For once, a moral panic that could be useful. "Heavy web use harms children," screamed a Daily Mail front page this week. Others followed suit with comparably alarming headlines. To be fair, the concern is not new, and to suggest that it's all the fault of the web is misleading. But it is absolutely right to highlight some very disturbing trends in child and adolescent mental health that are accelerating.Those trends being..?
Back in 2004, the first academic studies of trends in child and adolescent mental health began to report a worrying deterioration, but no one was identifying what was driving it. The obvious point here is that this was before the explosion in social media. So the origins of this crisis – and it is a crisis – do not lie in massive overuse of the web, but elsewhere.It seems our children are getting madder – or are they?
In the last three to four years, there has been a steep rise in self-harm. Childline reports that in 2013 it experienced a 41% increase in reports of self-harm and a 33% increase of children reporting suicidal thoughts over the previous year. Public Health England concludes that 30% of English adolescents have sub-clinical mental health problems. These figures are catastrophic: we are raising children who are ill.Are we?
Or are we simply misdiagnosing children with normal, everyday adolescent issues – what used to be regarded as ‘growing pains’ - as ‘ill’?
For the benefits, for the attention you get, for the absolution it brings from any responsibility?
Or for the self-aggrandisement of the identity politics crowd and their continued employment?
This leaped out at me in one of the local papers I trawl for material:
Becky Holloway, who leads the group with her friend Libby Stevens, said: “Quite a lot of my friends have mental health issues and I have seen the bullying that goes on.
“We wanted to raise awareness because we thought they don’t get enough support.”I can’t remember anyone having ‘mental health issues’ when I was at school. There were a few who were distinctly ‘odd’ (and would no doubt be tagged with a syndrome today) but this was considered just part of the normal spectrum of the human condition and – so long as they were not dangerous to themselves or others – they were absorbed into the day to day running of school time.
Certainly, no great song and dance was made about it. They were not indulged, or made to feel special. They just…were.
The issue should be the subject of Downing Street crisis seminars, taskforces and tsars – all the usual paraphernalia that indicates that some political will is being mobilised to tackle this.Yes, but does all that ever solve anything? If not…
But the real test of the urgently needed political commitment is spending.Of course. It always comes down to this, doesn’t it?

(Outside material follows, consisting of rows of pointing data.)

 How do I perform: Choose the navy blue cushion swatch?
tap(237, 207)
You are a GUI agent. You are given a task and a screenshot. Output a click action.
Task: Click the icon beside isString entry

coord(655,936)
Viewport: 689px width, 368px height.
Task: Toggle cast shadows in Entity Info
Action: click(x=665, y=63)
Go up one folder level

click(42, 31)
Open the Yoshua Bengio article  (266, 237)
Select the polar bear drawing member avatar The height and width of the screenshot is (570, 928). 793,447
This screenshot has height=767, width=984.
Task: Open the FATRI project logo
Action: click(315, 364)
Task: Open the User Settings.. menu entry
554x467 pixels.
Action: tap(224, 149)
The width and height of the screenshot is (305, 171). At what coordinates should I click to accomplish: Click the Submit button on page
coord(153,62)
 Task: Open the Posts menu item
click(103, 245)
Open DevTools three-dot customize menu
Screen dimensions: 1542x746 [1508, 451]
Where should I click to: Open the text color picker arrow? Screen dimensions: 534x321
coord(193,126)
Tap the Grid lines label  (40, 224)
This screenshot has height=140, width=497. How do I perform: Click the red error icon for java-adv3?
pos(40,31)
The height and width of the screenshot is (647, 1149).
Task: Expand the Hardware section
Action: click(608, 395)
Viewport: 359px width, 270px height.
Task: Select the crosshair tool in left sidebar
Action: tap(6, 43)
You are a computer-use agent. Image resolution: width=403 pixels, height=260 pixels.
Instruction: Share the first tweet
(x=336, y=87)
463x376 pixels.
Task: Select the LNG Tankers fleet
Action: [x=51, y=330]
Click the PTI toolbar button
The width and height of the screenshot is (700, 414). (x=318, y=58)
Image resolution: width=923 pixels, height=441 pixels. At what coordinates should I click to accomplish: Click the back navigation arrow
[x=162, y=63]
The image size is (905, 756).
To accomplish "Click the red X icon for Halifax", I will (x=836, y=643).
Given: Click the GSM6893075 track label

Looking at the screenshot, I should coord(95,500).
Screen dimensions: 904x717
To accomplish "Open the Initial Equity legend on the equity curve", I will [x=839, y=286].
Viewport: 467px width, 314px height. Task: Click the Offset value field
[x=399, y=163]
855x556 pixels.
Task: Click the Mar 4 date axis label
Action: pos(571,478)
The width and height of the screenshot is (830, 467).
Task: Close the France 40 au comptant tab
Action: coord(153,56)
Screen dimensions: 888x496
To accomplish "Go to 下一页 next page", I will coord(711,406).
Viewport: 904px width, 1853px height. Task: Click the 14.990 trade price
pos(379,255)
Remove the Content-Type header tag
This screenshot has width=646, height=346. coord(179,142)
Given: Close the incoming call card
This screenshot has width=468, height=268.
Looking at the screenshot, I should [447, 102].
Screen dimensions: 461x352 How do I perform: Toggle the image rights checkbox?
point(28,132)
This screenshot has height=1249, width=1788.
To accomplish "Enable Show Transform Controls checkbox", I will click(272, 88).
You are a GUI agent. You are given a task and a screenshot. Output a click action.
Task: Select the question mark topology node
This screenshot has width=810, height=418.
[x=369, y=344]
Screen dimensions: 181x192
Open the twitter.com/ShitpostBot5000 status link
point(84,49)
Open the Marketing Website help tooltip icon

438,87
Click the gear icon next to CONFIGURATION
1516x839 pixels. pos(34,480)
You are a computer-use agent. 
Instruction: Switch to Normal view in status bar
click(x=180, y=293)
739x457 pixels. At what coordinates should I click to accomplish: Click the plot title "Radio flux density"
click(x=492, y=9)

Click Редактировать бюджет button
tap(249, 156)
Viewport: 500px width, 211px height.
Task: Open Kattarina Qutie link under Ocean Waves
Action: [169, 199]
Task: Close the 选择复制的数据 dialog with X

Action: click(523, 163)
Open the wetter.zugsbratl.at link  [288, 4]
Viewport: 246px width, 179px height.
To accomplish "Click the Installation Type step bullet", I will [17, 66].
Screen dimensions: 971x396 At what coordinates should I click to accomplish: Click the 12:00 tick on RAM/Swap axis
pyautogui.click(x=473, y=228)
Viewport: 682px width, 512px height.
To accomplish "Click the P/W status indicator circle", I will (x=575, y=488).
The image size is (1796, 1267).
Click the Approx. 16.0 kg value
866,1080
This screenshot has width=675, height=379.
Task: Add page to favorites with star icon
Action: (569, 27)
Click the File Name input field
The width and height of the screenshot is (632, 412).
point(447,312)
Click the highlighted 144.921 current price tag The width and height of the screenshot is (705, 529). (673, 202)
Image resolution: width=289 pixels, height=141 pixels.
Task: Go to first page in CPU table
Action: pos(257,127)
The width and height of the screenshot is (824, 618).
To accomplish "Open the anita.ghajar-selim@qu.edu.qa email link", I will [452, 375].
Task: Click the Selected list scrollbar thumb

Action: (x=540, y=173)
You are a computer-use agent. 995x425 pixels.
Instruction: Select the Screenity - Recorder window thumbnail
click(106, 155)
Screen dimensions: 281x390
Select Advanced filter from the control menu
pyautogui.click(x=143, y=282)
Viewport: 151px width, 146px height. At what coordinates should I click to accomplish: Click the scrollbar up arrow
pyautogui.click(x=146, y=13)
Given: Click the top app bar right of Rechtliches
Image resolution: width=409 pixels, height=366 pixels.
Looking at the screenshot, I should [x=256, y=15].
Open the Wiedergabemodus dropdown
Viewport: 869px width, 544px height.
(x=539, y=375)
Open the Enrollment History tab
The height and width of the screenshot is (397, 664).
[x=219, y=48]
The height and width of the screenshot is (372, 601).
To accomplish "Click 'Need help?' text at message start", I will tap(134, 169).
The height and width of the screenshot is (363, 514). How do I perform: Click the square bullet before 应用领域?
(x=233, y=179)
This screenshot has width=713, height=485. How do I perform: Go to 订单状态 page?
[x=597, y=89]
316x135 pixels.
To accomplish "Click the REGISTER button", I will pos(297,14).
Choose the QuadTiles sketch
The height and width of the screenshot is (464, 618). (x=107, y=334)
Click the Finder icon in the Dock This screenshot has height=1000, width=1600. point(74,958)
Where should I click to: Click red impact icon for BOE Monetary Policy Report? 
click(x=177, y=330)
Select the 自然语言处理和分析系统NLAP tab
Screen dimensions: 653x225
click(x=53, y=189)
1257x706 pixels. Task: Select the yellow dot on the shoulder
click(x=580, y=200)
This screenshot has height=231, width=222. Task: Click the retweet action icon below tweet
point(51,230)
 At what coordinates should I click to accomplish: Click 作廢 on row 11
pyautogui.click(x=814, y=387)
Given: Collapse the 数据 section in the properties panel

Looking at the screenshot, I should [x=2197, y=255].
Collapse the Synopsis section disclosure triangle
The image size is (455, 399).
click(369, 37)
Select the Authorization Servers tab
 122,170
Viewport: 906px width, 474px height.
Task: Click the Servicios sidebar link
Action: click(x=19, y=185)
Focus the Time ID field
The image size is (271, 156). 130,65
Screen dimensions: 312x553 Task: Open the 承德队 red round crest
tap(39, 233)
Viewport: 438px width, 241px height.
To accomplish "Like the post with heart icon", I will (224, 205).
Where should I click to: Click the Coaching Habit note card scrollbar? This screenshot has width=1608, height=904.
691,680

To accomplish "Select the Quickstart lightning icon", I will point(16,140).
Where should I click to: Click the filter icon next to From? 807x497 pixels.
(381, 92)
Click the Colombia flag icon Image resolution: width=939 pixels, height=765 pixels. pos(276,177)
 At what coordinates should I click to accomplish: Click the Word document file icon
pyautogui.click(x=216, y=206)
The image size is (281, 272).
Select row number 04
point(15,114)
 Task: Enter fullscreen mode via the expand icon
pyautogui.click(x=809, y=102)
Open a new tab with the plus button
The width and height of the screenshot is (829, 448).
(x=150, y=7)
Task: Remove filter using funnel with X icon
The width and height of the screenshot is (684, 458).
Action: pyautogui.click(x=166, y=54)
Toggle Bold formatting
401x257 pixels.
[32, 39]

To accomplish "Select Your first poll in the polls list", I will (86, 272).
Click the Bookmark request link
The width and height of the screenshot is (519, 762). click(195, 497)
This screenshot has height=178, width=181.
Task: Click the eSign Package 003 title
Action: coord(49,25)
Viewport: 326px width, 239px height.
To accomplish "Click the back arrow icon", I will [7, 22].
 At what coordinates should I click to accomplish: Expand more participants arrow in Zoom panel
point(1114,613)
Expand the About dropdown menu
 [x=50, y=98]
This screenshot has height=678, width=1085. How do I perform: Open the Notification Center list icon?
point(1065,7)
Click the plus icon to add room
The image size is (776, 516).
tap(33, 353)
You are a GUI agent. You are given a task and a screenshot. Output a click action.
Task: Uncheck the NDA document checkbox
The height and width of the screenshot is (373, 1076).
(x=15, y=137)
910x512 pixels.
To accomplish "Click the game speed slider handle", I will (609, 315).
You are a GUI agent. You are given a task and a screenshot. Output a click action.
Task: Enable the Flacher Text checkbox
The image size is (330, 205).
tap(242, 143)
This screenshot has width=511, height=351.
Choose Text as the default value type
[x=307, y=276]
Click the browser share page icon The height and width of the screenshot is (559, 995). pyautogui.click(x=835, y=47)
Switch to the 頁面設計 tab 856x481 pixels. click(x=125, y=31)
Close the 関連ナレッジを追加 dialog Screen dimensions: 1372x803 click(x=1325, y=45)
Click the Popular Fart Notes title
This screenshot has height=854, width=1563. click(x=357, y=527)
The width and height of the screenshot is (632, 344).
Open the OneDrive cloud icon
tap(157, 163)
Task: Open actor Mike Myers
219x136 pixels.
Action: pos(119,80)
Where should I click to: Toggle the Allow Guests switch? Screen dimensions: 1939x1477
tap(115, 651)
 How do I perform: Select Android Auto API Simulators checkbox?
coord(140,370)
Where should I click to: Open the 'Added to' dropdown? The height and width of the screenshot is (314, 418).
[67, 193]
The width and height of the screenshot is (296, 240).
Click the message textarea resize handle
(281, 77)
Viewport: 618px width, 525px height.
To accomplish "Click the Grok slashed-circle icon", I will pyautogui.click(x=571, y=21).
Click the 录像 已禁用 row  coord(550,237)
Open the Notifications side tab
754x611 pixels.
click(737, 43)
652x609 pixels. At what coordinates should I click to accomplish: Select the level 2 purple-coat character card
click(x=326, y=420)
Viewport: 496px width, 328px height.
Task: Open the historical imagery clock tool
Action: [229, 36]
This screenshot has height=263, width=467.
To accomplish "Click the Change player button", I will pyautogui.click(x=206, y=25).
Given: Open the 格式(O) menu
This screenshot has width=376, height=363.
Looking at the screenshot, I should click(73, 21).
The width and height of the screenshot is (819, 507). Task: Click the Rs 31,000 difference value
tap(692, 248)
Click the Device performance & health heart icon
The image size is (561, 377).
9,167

…one MP in that stiff-upper-lip tradition asked why these youngsters couldn't just "sort themselves out".And we are invited to consider that terribly old fashioned and anachronistic. Madeline, after all, clearly does. She’s been touched by this ‘epidemic’ as have all her progressive friends:
I don't know a family not touched in some way by this epidemic; I don't know a teenager not already dealing with it either personally, in their class, at school or among their friends.Madeline scorns the ‘stiff upper lip’ mentality, preferring, no doubt, to wallow in the self-pity, attention-seeking and rampant narcissism that so characterises our current generation of progressives and their future successors to that role.
3 comments:
All the twaddle of the modern age.
Madeleine Bunting clearly has 'mental issues' herself.
I'm still waiting to see all those crippled 'victims' of the deadly hula hoop craze of the late 1950s.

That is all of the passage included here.